I'm going to have a hard time even expressing what I'm looking for well. I love statistics and studies and drawing conclusions from them. To do this well one eventually needs to be able to talk about groups of people in statistical averages. For example when reading a study about topic T I may point out that the sample group was created in such a way to get a large number of individuals from group X, studies show that those in group X are more likely to belong in group Y and people in group Y may have a different reaction to topic T then then expected from a truly random sampling of individuals, so we must recognize this study may be slanted slightly by group Y's tendency towards topic T. When talking with other statisticians and the ilk (like on Skeptics board) this is recognized and understood necessary step to understanding and utilizing statistics.
When speaking more with layman (perhaps not the right word, basically people who don't have the same love of statistics and thus not use to need to qualify the limits of a given study) this is harder, because they confuse a statistical average for a statement for a specific individual for the group. If I say group X on average fits into category Y someone may interpret it as a claim that anyone from X will be in category Y, which is clearly false. If category Y is an already charged subject, like socioeconomic status, they may see this a value judgement about group X.

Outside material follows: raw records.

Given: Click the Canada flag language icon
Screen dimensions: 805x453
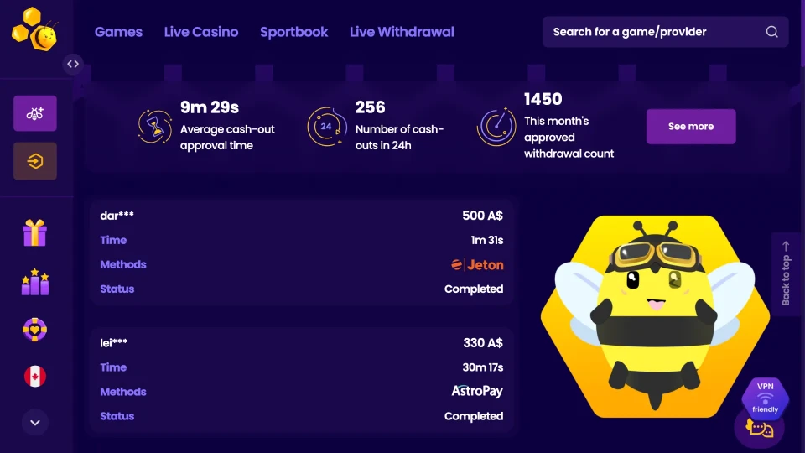Looking at the screenshot, I should pos(35,377).
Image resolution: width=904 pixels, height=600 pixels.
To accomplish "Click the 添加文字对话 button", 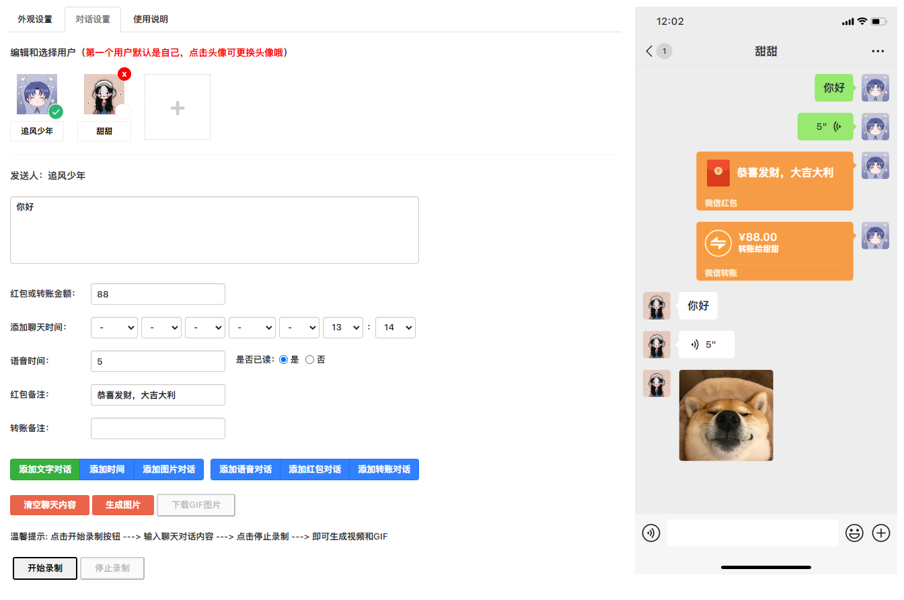I will pos(44,470).
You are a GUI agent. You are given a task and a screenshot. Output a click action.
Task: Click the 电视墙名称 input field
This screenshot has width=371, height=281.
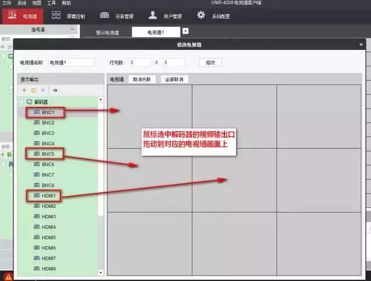coord(71,62)
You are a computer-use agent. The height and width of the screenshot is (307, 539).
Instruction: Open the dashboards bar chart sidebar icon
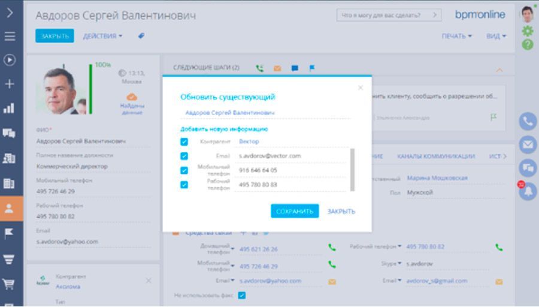pos(10,109)
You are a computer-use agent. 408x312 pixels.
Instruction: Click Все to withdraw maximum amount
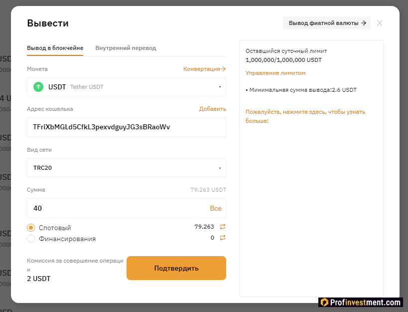[x=216, y=208]
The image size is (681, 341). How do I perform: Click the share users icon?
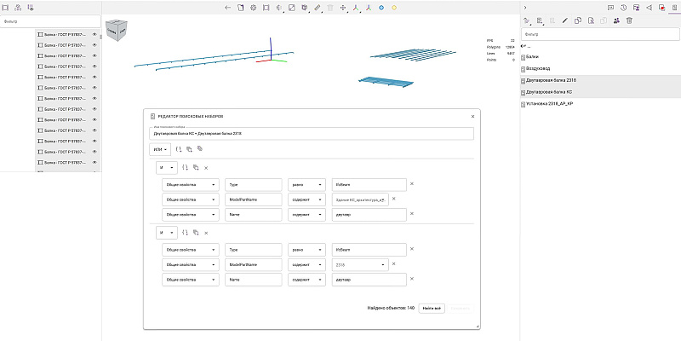(616, 20)
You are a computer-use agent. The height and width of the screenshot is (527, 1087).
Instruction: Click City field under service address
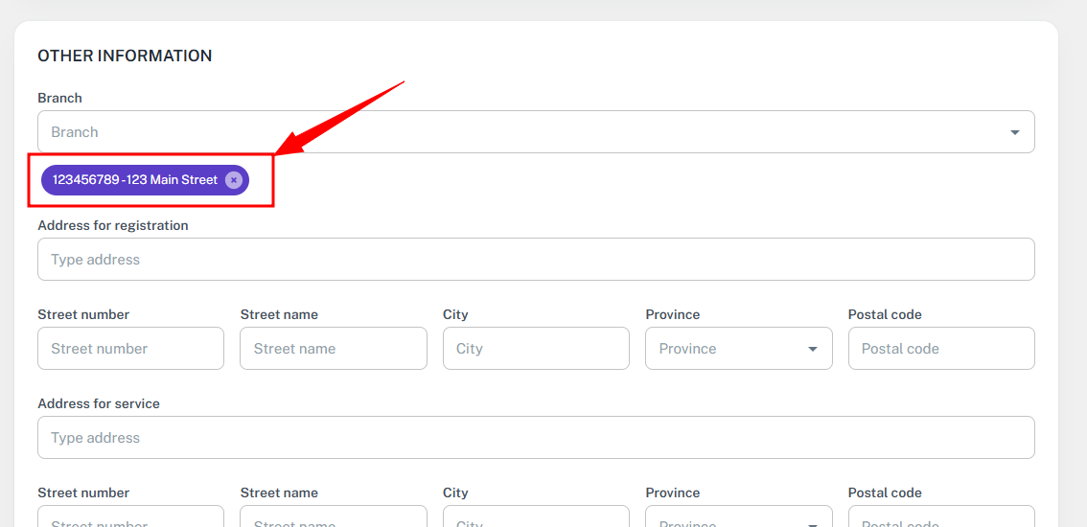tap(536, 518)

Thus when speaking with laymen I find myself having to constantly qualify every step of an analysis so that they are not misinterpreted. I keep having to repeat that statistical averages over large sample sizes should never be taken to imply that any single individual of a group should be expected to have a specific trait.
I'm looking for a good way of making this distinction clear, that there may be value in speaking of large scale averages across a huge sample size, but that this should never be applied to specific individuals, that it's in fact quite harmful to do so. Something concise I could repeat a few times to reiterate this concept so people don't forget the important distinction. If it could also work in the stress that small correlations should not be taken as absolutes (a 5% chance that someone in group X has trait Y obviously shouldn't be taken as a claim that an individual of X likely has Y; but people seem to leap to that conclusion quickly) that would be great, but perhaps too much to hope to fit in while still being concise.
I'm not looking for a long thesis on how to express the distinction, just help coming up with some consist phrases that can be used, perhaps even something I could explain in a little more detail at start of an analysis but then reiterate as appropriate the short phrase, much like how I use the "correlation is not causation" phrase over and over.
Any convenient phrase or word is good, but as I'm mostly needing to express this idea to statistical 'laymen', and particularly to those who may already be prone to misunderstanding (otherwise this wouldn't be a problem in the first place) I'm looking for a phrase that expresses the concept without being too esoteric, something that is easy to be understood.